*Task*
At the line containing "Click the 최대 12개월 무이자 할부 카드 text", begin repeating lines exactly, and stop only after the final line of the records below.

*Source records*
○ ○ ○

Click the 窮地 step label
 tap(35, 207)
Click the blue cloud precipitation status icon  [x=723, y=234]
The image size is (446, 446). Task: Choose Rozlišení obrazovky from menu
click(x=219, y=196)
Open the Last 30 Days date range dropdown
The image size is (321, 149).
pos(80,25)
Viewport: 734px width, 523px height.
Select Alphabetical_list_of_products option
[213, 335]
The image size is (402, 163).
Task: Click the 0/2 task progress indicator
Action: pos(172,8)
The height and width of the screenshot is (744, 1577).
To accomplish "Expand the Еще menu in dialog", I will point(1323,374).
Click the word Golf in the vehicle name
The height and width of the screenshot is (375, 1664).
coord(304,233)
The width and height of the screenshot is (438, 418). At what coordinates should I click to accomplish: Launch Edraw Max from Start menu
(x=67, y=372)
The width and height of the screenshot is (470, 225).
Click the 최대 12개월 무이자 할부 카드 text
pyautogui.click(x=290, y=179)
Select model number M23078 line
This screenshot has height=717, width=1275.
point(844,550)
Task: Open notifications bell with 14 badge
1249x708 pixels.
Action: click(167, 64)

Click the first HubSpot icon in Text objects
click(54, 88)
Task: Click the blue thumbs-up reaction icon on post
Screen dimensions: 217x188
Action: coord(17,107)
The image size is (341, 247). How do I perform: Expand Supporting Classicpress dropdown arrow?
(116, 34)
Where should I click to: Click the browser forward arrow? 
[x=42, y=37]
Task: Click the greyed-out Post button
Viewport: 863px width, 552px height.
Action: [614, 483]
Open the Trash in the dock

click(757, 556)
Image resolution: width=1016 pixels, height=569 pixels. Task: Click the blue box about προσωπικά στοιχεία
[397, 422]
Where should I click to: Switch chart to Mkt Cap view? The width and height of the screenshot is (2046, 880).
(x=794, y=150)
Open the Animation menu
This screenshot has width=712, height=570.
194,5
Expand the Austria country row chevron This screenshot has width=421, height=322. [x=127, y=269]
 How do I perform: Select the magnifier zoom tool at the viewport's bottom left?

○ ○ ○

*Exercise response*
Click the 최대 12개월 무이자 할부 카드 text
pyautogui.click(x=290, y=179)
Select model number M23078 line
This screenshot has height=717, width=1275.
point(844,550)
Task: Open notifications bell with 14 badge
1249x708 pixels.
Action: click(167, 64)

Click the first HubSpot icon in Text objects
click(54, 88)
Task: Click the blue thumbs-up reaction icon on post
Screen dimensions: 217x188
Action: coord(17,107)
The image size is (341, 247). How do I perform: Expand Supporting Classicpress dropdown arrow?
(116, 34)
Where should I click to: Click the browser forward arrow? 
[x=42, y=37]
Task: Click the greyed-out Post button
Viewport: 863px width, 552px height.
Action: [614, 483]
Open the Trash in the dock

click(757, 556)
Image resolution: width=1016 pixels, height=569 pixels. Task: Click the blue box about προσωπικά στοιχεία
[397, 422]
Where should I click to: Switch chart to Mkt Cap view? The width and height of the screenshot is (2046, 880).
(x=794, y=150)
Open the Animation menu
This screenshot has width=712, height=570.
194,5
Expand the Austria country row chevron This screenshot has width=421, height=322. [x=127, y=269]
 How do I perform: Select the magnifier zoom tool at the viewport's bottom left?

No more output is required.